■ Provided passage:

• • • • •

Monday, September 30, 2013

Endorphins - Runners' drug of choice

Two hours of sweat followed by six hours of aching limbs - why do we runners do it? I'm not quite sure, but there is a certain addictive quality to running and nothing brings it out more than a race! Sunday was the local Nottingham Robin Hood Marathon, although I just ran the Half Marathon, along with 6000 others of all shapes, sizes and ages. Forgive a few minutes indulgence in my non-gardening interests!

I have to commend the organisers on a well planned run despite the horrendous roadworks all round Nottingham. This meant numerous route changes including a tedious stretch through the Boots factor rather than  going up into Wollaton Park. Although nothing ever goes smoothly on such big events and apparently the lead car for the Mini Marathon failed resulting in some of the runners being misdirected. Search parties are out looking for three families who are still looking for the Finish line!

Two hours (and a bit) running on your own makes you aware of all sorts of things and this run made me aware of different noises, perhaps particularly so as the roads were cleared of traffic. Some people are noisy runners and you have to look and see if they are running in army boots. Some huff and puff. Others are the chatterers - generally of one sex! Personally I have no spare breath to chatter! Then there are the bystanders with music, bells, hooters or just shouting encouragement. Another time we could do without the ear-splitting 'music' from Gem 106 Radio, although I guess I did run faster to escape it.

• • • • •

■ Supplied material:

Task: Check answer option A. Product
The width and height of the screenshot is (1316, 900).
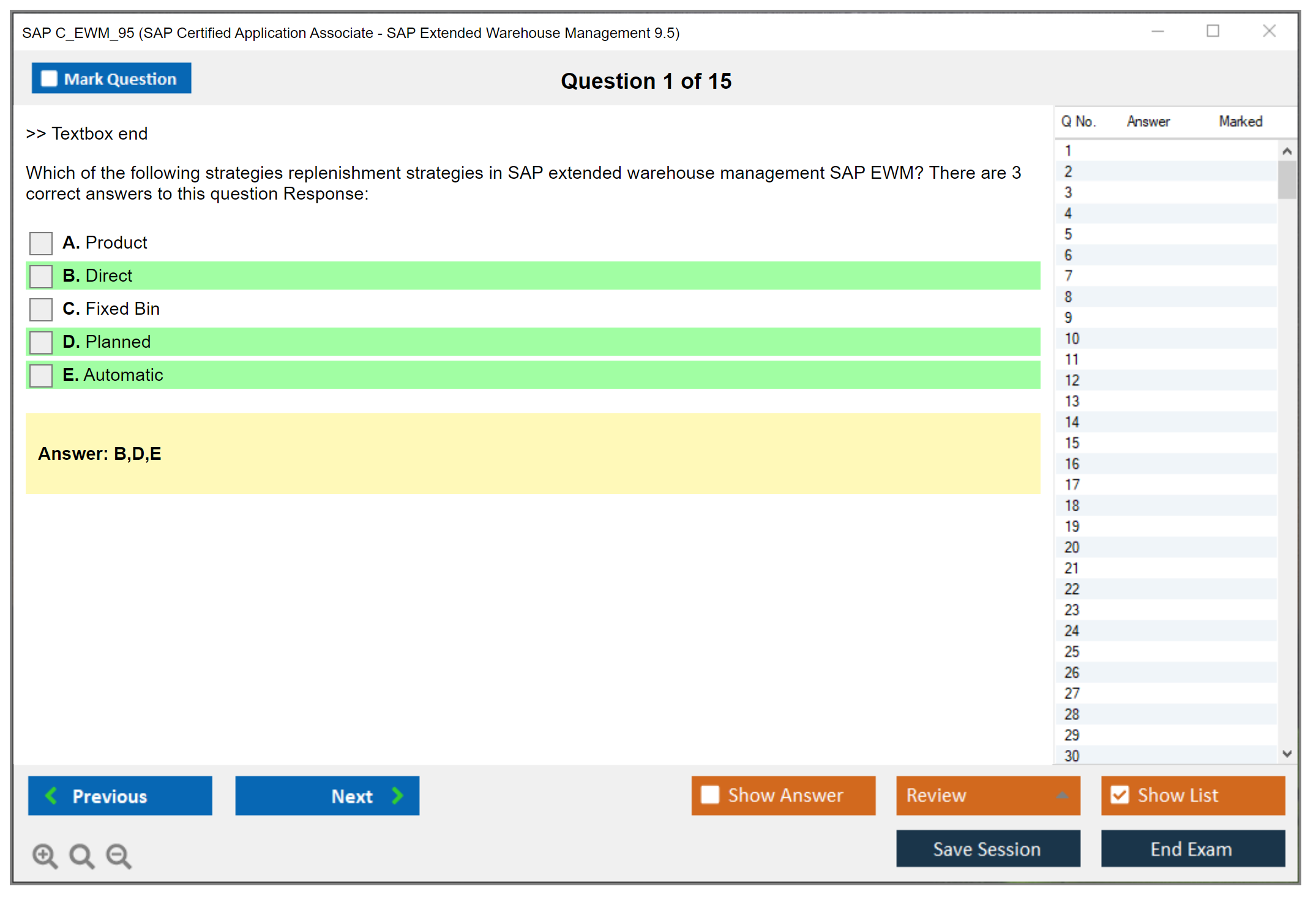Action: 41,243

• • • • •

■ Work to be completed:
According to the blog post about the Nottingham race, which part of the route was replaced by a stretch through the Boots factory?

■ Full response:
Going up into Wollaton Park.